# woodworking a year round hobbie?



## ScottN (Jan 24, 2011)

In the winter I'm in the woodshop almost everyday. But when fishing season starts, I close the doors to the shop and I'm gone fishing every chance I get. The only time I'm in the shop in the summer if the weathers too crappy to go fishing.


----------



## bubinga (Feb 5, 2011)

It is a year-round hobby for me


----------



## CaptRandy (Feb 10, 2011)

I am the same, fish bite off we go. Catch a 250# tuna or a blue marlin and you are hooked on it.


----------



## helluvawreck (Jul 21, 2010)

I work in a moulding plant every weekday - too tired to work in my shop in the evenings - work in my home workshop every weekend and day off. It don't matter what season it is.

I do have many other hobbies but they all take second fiddle to woodworking.


----------



## pauljp (Jan 10, 2011)

My workshop is in the basement so I could go to it anytime, but I only go there on rainy days, nights or winter.
During the nice weather I like to do outdoor metal work with my hobby mig welder and plasma cutter.
I just finished a metal ramp for my shed and made a couple of trellises for the garden.
I also bought a bicycle for my birthday last summer to get out more, and a bit of exercise.
I doubt I will ever make any woodworking to sell. It seems that when money is involved it takes away the enjoyment. At least for me.
I really enjoy woodworking as gifts for birthdays or weddings and such, and I make them months in advance so I can correct mistakes and redo finishes that didn't turn out, since I'm just learning this stuff.


----------



## driftwoodhunter (Jan 17, 2011)

I don't have a workshop or basement, so I have to do finishing, etc, in the house.
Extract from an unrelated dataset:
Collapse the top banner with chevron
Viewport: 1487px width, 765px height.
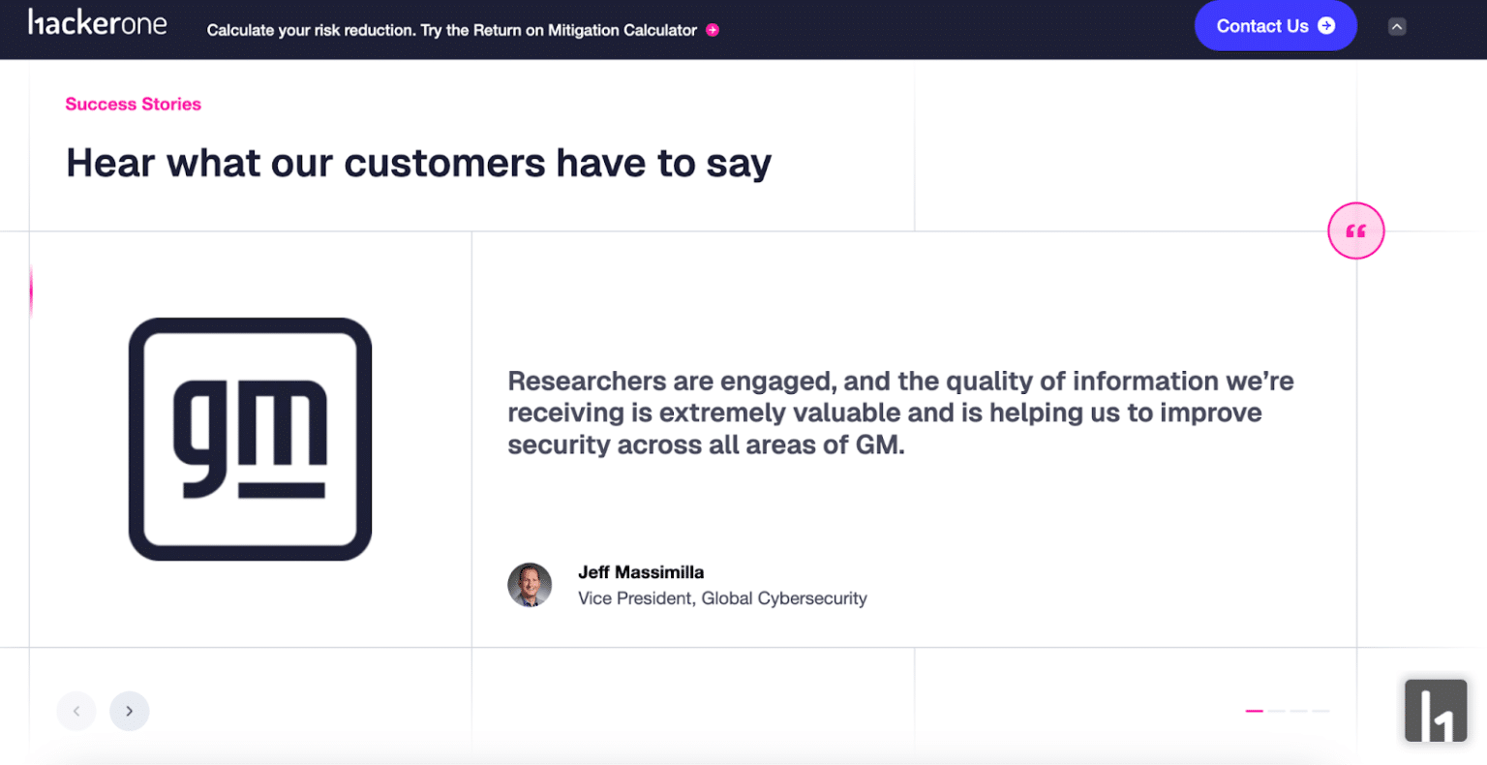coord(1397,27)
I'm just starting out, but I can see the good weather months will be when I cut, sand, stain & finish (dusty & smelly) so I can do as much as possible outdoors, and actually assembling the projects will be saved for winter months. We'll see how well that works out - lol.


----------



## richgreer (Dec 25, 2009)

I'm retired and have lots of time for woodworking. However, it is a seasonal thing for me. I estimate that I spend, on average 20 hours per week in the shop during the winter and probably double that in December. In the summer I reduce my workshop hours to about 5-10 hours per week.

I absolutely love baseball and watch almost every game I can. That really eats into my shop time.
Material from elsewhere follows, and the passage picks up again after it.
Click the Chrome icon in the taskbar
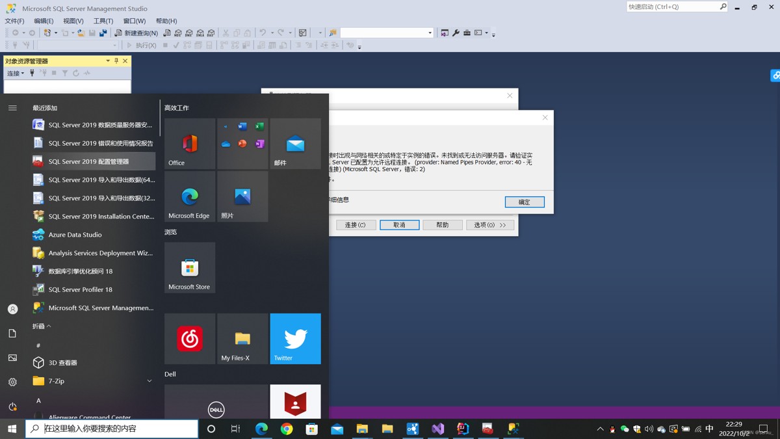 click(x=287, y=429)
I'm also involved with Habitat for Humanity and my activity in that organization is higher in the summer.


----------



## ScottN (Jan 24, 2011)

Sounds like fun CaptRandy. I'm mostly into Bass fishing. I always wanted to try deep sea fishing.


----------



## Magnum (Feb 5, 2010)

Hey Scott:

Hobby for me also, but I like doing Renos around my Home so it's used for that as welll. Also like making Gifts for others, that gives me a lot of Pleasure so that's usuallly done there also.

*BASS Fishing!!! Absolutely!! *BUT!! I always enjoy it more when I have someone else with me, so they can tell me what a *BIG FISH* that is!! ...LOL… I always do Live Release. Prefer Prime Rib on the Plate.
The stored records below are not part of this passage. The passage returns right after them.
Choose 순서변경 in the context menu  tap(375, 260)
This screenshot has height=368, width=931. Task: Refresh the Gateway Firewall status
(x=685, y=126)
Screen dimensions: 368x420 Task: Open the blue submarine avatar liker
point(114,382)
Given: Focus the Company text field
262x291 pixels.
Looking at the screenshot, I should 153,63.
Sometimes I take a Camera along even when I'm on my own. NOT easy taking the Pic sometimes….like this one..He HIT my all time favourite Top Water *"Hula Popper".*










Just for FUN I'll slip on a* Red Devil or Williams Wobbler *and hit the Weed Beds Lookin' for a Pike Or Muskie..like this one … actually I got him on a Rapala Bucktail* "Giant Killer'*. He ain't no Giant though.










*OOOPPSS!!! Sorry we're suppose to be talkin' about Woodwork, aren't we ..LOL…*

HEY!! there's an idea! I'll bet there are Thousands of Guys/Gals on here that Like to Fish!! We could replace Coffee Shop with a *"Fishin' & Hunting" Forum!!??*

*Great Post Scott. Thanks!*
Rick


----------



## Woodfix (May 14, 2009)

Gotta lot of friends who love their fishing, but I am a beer and book fisherman. One piece of bait, a beer, a book and pretend any suicidal fish on my line is a boot. Unfortunately due to health concerns I cannot drink any alcohol anymore so woodworking is a hobby for all seasons.

Additionally, our winter is probably milder than most peoples summer.

No excuses for not getting out there, but procrastination needs no reason.

Keep the chips flying

Doug


----------



## CharlieM1958 (Nov 7, 2006)

It's a year round hobby for me, but the summers get pretty brutal here, and I have no A/C in the shop.

The only thing that keeps me out oif the shop in fall and winter is football. I'm a long time Saints season ticket holder, and also spend a lot of time parked in front of the television watching other pro and college games.


----------



## ScottN (Jan 24, 2011)

Hey Rick… a couple of fine catches you have there. I have a Hula hopper and have never had a bite.

We fell into the hobby 6 years ago when a friend of mine house burnt down and his insurance company wasn't being very cooperative. He had an old run about boat that needed some serious interior work done to it, and was asking $450 for it. I bought it mostly to help him out. We had a lot of fun fixing it up and it turned out pretty nice. We ended up going fishing almost every weekend so the following year I bought a nice used 115hp Ranger bass boat.
Last year I picked up some snorkeling gear so we can do a little swimming mid day when the temps are a little unbearable. It was amazing on how the fish will come right up to you or swim along side of you.

Some day I'd like to get up to Canada and do some fishing. I have friend that goes up there ice fishing every year and says the fishing up there is a lot better.


----------



## SnowyRiver (Nov 14, 2008)

I tend to work at woodworking in the winter and on rainy days too. I am still working on a blanket chest that should be completed in a month or so. Have spent the last couple of weeks getting the boat ready for fishing which opens here in about 3 weeks. Since I live alone, I tend to have a lot of yard work in the summer so that consumes my time also.


----------



## Cosmicsniper (Oct 2, 2009)

It's year-round for me too, but like Charlie, summers are rough here in DFW. I need a window unit in my garage shop, though I'll have to create the window first.


----------



## brianinpa (Mar 16, 2008)

Scott and can appreciate your position, because I share it with you.


----------



## FatherHooligan (Mar 27, 2008)

There is weather too bad for fishing?

I wood "work" year round, but fall and spring are probably the best for it as it is still warm enough I don't have to heat the garage and summer seems to have so much more to do especially camping with Jen and the kids.


----------